The latest print of Consumer Price Index (CPI)-based inflation has cheered some market players and put many on guard as well. The fact that retail inflation rose to 3.81%, mainly driven by higher fuel prices and undershot the Reserve Bank of India’s (RBI’s) 4% target, was an expected outcome. The central bank is mandated to maintain inflation within the 2-6% band.
Given that RBI has flagged off several upside risks to inflation in the latest monetary policy statement, economists are closely watching core inflation, which has been a perennial bugbear for the central bank.

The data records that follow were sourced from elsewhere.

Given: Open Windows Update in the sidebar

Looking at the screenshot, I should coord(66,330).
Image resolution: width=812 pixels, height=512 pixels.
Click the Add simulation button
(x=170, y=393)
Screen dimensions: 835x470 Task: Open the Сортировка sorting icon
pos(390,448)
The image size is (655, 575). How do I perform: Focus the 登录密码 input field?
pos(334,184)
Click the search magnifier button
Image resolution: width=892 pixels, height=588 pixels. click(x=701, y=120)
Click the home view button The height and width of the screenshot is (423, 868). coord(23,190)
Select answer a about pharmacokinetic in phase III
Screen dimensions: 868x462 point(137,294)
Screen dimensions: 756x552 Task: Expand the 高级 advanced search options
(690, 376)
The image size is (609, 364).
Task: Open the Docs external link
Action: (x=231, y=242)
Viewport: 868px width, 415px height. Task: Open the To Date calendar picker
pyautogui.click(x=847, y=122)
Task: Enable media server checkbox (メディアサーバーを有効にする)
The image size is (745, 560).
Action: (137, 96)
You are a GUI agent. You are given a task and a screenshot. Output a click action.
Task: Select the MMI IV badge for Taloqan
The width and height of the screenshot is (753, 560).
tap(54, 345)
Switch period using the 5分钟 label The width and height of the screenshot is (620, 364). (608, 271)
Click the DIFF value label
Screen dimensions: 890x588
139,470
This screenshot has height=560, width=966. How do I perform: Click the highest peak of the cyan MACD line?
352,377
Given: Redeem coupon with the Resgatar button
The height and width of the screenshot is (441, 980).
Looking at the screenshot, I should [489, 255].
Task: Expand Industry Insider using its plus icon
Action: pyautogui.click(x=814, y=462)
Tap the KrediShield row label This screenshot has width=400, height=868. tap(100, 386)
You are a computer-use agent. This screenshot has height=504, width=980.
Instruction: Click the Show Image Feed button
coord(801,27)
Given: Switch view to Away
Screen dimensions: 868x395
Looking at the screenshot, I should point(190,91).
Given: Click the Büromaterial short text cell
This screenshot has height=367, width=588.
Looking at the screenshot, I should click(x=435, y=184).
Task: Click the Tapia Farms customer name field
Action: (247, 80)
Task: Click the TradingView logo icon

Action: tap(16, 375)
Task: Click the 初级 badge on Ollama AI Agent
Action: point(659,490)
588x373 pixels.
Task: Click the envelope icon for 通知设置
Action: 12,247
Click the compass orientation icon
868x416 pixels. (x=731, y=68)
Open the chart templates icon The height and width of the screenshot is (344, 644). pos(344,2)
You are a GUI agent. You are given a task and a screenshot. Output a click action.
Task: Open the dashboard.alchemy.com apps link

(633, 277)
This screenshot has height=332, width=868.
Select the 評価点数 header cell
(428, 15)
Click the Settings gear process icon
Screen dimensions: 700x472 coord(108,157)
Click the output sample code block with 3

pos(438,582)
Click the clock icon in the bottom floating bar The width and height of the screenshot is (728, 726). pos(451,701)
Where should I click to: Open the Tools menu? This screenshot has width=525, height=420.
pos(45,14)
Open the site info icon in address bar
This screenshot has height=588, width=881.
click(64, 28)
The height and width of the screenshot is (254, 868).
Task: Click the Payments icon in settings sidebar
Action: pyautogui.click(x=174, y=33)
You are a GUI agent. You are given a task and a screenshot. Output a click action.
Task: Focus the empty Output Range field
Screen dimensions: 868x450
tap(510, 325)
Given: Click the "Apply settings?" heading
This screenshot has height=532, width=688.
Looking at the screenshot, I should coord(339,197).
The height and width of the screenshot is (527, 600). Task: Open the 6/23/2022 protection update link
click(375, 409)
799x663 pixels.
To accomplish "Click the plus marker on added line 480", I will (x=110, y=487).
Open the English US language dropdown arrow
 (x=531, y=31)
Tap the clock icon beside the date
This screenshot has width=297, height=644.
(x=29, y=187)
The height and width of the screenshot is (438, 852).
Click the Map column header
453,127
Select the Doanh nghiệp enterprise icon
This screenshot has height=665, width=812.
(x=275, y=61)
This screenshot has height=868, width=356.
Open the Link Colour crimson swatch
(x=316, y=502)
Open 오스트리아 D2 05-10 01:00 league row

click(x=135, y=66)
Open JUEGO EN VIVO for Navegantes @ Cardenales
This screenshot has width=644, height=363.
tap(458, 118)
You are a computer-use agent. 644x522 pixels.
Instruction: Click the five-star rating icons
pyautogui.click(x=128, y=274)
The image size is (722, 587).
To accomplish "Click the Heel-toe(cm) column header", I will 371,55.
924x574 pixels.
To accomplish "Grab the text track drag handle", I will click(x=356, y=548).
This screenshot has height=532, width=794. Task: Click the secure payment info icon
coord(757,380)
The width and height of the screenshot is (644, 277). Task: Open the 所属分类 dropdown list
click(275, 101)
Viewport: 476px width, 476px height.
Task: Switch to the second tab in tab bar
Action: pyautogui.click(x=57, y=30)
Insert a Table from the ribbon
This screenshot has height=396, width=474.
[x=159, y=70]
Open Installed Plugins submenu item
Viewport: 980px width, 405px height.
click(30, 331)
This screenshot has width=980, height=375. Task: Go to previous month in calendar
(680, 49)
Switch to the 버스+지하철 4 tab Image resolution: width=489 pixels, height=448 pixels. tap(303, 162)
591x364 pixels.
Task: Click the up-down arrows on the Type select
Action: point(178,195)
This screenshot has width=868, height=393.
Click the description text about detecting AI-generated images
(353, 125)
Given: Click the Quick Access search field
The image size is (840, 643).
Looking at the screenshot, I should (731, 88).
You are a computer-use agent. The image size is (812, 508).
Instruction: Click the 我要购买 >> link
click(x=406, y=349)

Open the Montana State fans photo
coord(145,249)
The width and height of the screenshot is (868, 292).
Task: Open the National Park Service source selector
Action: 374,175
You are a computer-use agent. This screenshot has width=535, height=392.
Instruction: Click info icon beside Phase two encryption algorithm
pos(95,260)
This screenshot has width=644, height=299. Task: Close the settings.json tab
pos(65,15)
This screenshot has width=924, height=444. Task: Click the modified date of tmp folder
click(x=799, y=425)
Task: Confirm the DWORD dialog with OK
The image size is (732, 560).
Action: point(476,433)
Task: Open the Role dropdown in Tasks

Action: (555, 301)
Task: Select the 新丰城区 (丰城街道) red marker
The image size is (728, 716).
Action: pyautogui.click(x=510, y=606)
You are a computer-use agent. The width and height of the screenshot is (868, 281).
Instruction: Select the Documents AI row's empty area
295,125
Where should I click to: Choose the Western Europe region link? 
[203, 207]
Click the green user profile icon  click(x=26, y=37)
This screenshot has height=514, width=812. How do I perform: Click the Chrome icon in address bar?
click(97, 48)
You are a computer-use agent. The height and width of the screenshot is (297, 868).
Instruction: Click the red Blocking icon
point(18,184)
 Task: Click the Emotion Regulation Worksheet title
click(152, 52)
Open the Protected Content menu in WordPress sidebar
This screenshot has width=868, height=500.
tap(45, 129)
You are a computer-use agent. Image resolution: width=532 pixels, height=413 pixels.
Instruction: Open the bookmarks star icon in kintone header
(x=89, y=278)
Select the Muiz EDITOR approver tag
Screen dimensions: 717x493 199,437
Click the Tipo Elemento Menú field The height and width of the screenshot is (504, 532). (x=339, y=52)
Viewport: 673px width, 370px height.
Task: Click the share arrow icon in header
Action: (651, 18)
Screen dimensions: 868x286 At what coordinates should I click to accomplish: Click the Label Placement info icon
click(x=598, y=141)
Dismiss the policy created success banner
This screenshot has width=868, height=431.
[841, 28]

But for some strange reason, economists are tracking two sets of core inflation. Those who track the core inflation which excludes the food and fuel groups observe that price pressures have held up even though they are lower than what they were two years ago. Core inflation was 4.92% for March, higher than 4.86% in the previous month. This is enough to concur with RBI that inflationary pressures do not warrant an accommodative policy stance. Indeed, for fiscal year 2016-17, core inflation has never been below 4.6% and the bulk of the fall in inflation has been through food prices.
Let us now come to the other core. Stripping the core inflation of more fuel components such as diesel and other vehicle fuels that are embedded in the transportation index of services group shows that core inflation has eased to 4.3% in March. The fall of this core (also called core core) inflation has been greater, given that diesel permeates all parts of the economy through transportation.
Be that as it may, the prospects of rising global oil prices should mean that core inflation numbers will show an increase in the coming months. But the core core inflation may not. It remains to be seen whether the two cores will show divergent behaviour and thereby widen differences between the hawks and doves.